Friday, October 12, 2012

Aruba Networks and the WLAN Market

There are a lot of things to like about Aruba Networks $ARUN. It is essentially a play on the growth of mobile devices, and in particular, the bring-your-own-device (BYOD) phenomenon in the workplace. These are probably two of the strongest secular trends within IT and they will no doubt continue to be so in future. The question is whether Aruba is fairly priced for this growth.

Four concerns

The recent results were excellent, and the stock continued its strong run. However, I have four concerns with Aruba's latest numbers.

First, they represented a snapback in growth following a lackluster set of results in May. It would be easy to conclude that this just the result of a natural linearity, and that things are actually on the upswing. On the other hand, Aruba’s results can be lumpy. With key verticals in education, healthcare, and government, it strikes me that with these kind of end markets, Aruba’s quarterly revenues can jump around due to project and budget delays. Perhaps the linearity is actually an optic brought about my some deals being moved in to the last quarter?

Second, in the conference call the management mentioned some of its larger competitors being "very price aggressive." In my humble opinion, this group must surely include Cisco Systems $CSCO of which I have an article linked here. As discussed in that article Cisco’s wireless revenues were a standout performer in an otherwise so-so quarter.

Cisco by product line:

As the management pointed out, in its target market Aruba’s customers buy on value and total ownership costs. This is understandable if you envisage a corporation connecting, say, its sales force together via mobile devices. However it means that differentiation is that bit harder to achieve.

I think Cisco’s top three divisions are experiencing slow to negative growth, and it will fight harder with Aruba. In addition, I look at another of Aruba’s competitors such as Hewlett-Packard $HPQ and see a rival that is experiencing structural declines in its core markets of PCs, printers and notebooks. It is sorely in need of some growth outside of its core, and is likely to fight hard to grab market share.

If these two tech behemoths fighting for share isn’t enough, consider that Juniper Networks $JNPR bought Trapeze in order to expand into the WLAN market and it is believed to be strong in the healthcare market; a key vertical for Aruba. Finally, there is privately held Enterasys which merged with Siemens Enterprise Communications in 2008 to become a leading player in WLAN.

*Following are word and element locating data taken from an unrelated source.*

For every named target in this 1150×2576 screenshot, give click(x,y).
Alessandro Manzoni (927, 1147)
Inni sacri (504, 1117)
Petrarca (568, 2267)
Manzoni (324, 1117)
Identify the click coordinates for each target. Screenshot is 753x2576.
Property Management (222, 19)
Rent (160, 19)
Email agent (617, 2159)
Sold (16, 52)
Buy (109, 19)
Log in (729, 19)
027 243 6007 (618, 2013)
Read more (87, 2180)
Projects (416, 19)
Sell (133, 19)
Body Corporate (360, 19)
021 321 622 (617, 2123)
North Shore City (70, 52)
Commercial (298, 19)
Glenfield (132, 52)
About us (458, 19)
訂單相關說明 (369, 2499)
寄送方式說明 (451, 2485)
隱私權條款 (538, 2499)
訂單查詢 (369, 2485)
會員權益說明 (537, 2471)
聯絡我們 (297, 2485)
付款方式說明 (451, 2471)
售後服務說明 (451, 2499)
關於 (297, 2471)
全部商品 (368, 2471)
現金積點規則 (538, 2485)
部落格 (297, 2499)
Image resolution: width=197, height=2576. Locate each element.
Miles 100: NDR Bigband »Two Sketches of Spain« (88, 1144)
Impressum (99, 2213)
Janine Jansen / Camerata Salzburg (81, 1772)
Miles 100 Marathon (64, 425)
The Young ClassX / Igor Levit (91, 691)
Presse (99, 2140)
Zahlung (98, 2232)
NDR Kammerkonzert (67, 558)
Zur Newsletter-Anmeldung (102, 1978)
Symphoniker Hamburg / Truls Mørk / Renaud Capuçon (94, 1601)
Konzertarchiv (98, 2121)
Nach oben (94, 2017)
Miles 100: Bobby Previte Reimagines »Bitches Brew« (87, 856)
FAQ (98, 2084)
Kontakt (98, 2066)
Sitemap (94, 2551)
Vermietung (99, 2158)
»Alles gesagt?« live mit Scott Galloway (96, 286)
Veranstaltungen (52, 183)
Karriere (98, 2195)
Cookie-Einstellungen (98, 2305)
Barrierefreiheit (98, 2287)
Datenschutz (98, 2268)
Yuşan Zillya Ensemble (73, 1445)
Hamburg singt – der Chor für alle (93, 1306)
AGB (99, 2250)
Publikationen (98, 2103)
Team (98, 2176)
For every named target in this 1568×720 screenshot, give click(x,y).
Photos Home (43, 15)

The third reason is that the key verticals (healthcare, government and education) are all areas subject to spending scrutiny as a consequence of global austerity measures. It is fine for Aruba to discuss broa- based growth and mention that only Southern Europe was weak (it is a small part of sales), but the truth is that many governments need to scale back plans.  And even in those countries that are growing.

The last reason is that we may well be seeing an unsustainable growth spurt in WLAN and BYOD thanks to the demise of Research In Motion’s $RIMM BlackBerry phone as the default choice of many corporations mobile device needs. A few years ago, the choice was over what model of BlackBerry you preferred. Now, Apple’s iPhone and Samsung’s models are genuine contenders, too. If there is a replacement cycle going on that leads to a growth in BYOD, can it grow at this rate in the future?

I'm not a professional misanthrope, honest

I’ve thrown that subheading in lest someone accuse me of it later! I happen to like the company and the sector, and don’t be surprised if a bidder does, too -- even if it does trade on a forward P/E above 24. I’ve mentioned the competition above, and Cisco could buy Aruba over breakfast. However, anti-competitive concerns might make this impossible. Juniper is a possibility, and even HP might see fit to use its declining cash flow to try and buy its way into some growth.

There is also the little matter of Windows 8 being released later this year. This may well spur investment in mobile devices and release some pent-up spending for the WLAN market to enjoy. Aruba has plenty of upside. However, on balance I think there is a sense that the 52% move up from the June lows has seen the smart money make its returns on this stock. It might be better to wait for a dip before chasing the story higher.